Produce a word-for-word copy of the data that follows, excluding images.

(Entries taken from a collection)
***

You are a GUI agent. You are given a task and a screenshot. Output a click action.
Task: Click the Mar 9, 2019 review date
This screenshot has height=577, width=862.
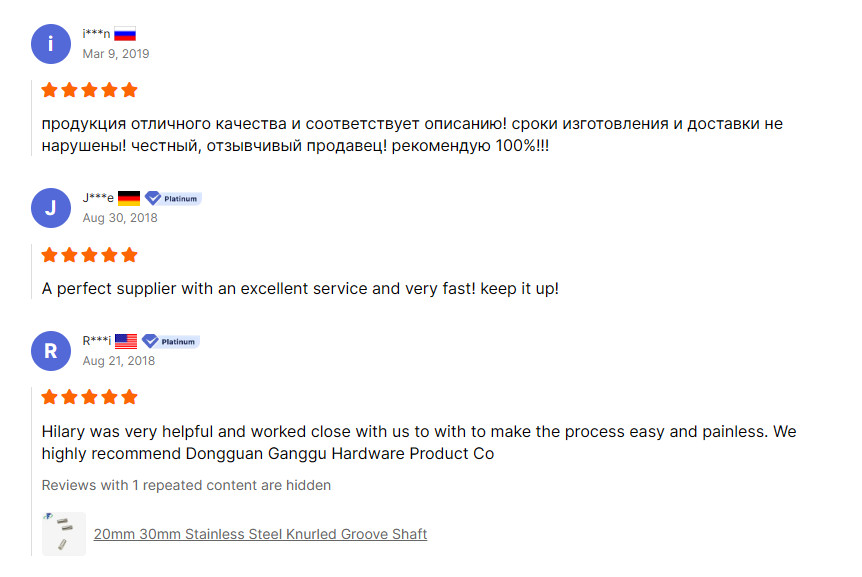tap(116, 53)
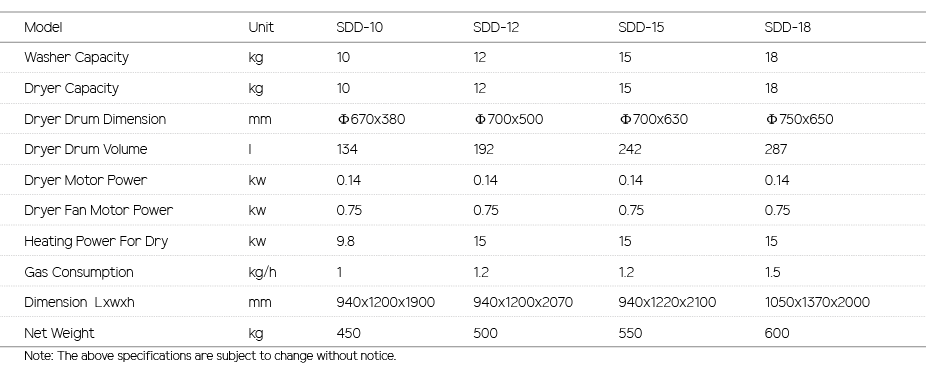This screenshot has height=370, width=926.
Task: Click the SDD-15 column header
Action: point(641,27)
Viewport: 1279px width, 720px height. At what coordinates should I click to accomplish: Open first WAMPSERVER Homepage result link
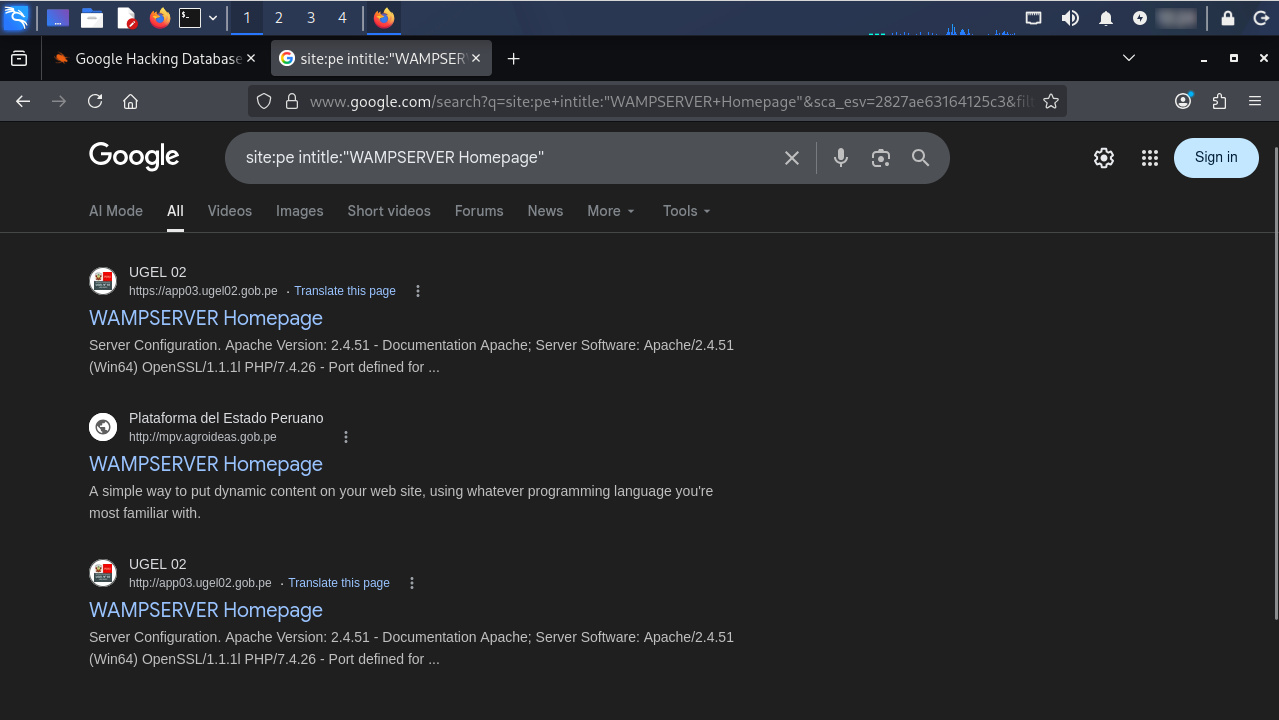tap(206, 318)
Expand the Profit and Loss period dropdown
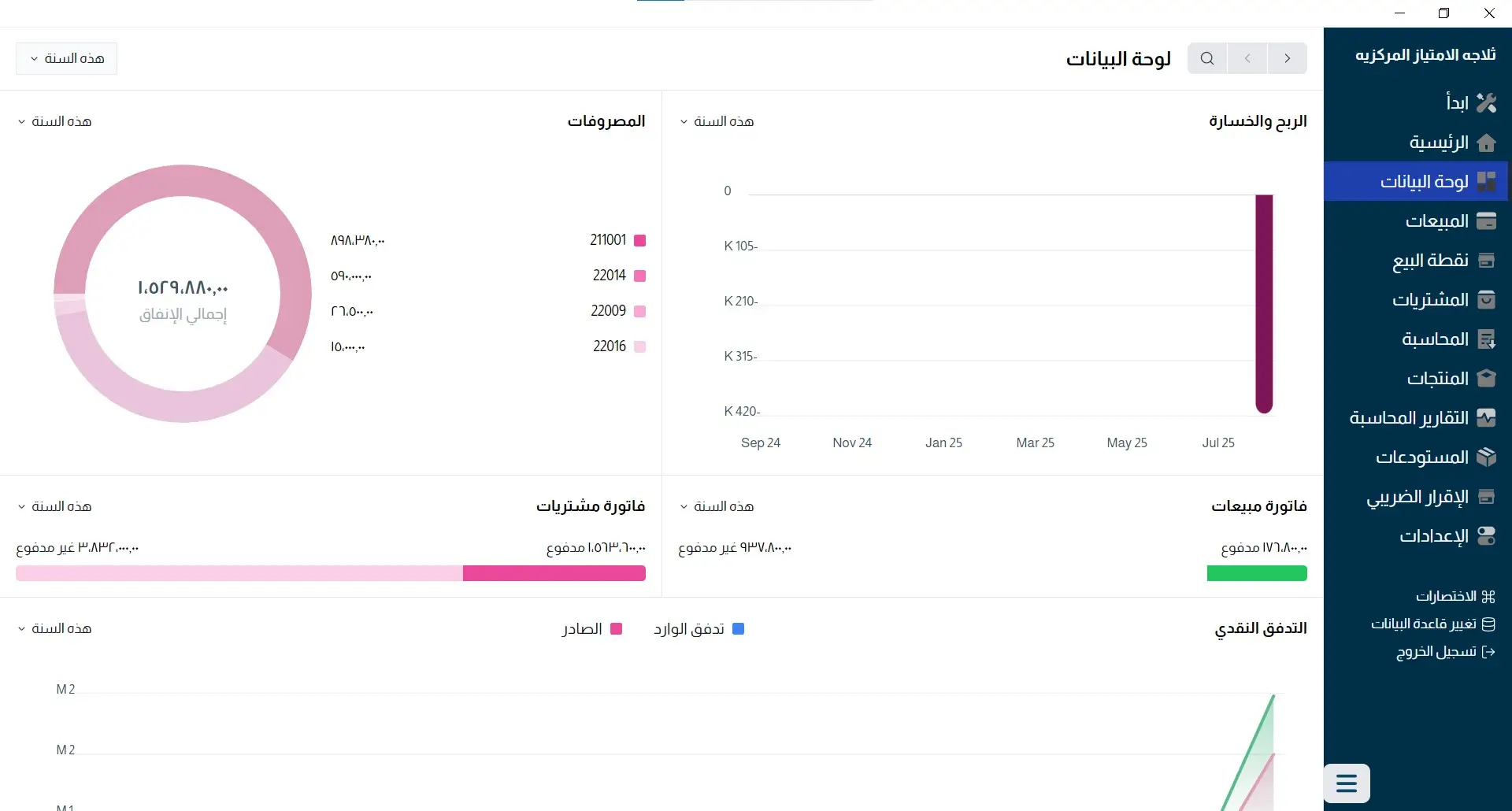Image resolution: width=1512 pixels, height=811 pixels. (x=717, y=121)
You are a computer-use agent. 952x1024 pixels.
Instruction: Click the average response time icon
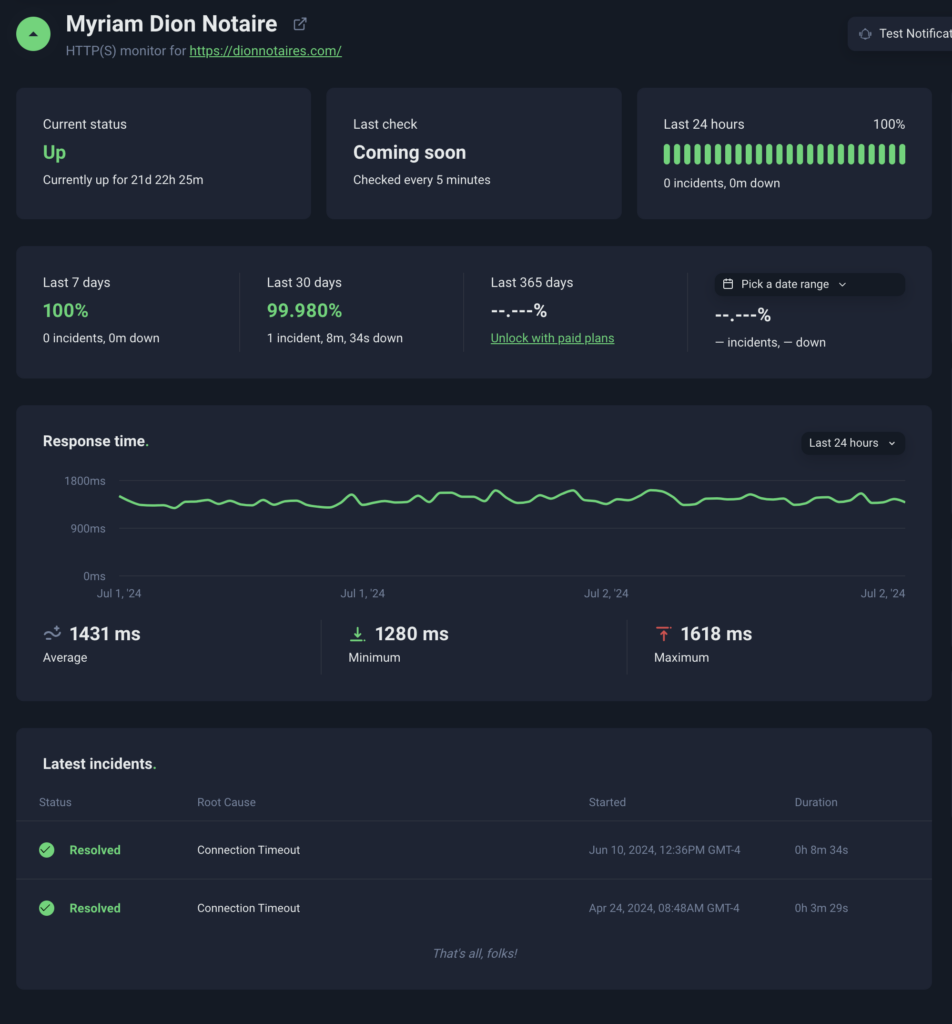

***

- Answer for this exercise:
You are a GUI agent. You are given a task and a screenshot. Output a click action.
Task: Click the Mar 9, 2019 review date
This screenshot has height=577, width=862.
tap(116, 53)
This screenshot has height=370, width=926.
Task: Click the SDD-15 column header
Action: point(641,27)
Viewport: 1279px width, 720px height. At what coordinates should I click to accomplish: Open first WAMPSERVER Homepage result link
tap(206, 318)
Expand the Profit and Loss period dropdown
Image resolution: width=1512 pixels, height=811 pixels. (x=717, y=121)
You are a computer-use agent. 952x1024 pixels.
Instruction: Click the average response time icon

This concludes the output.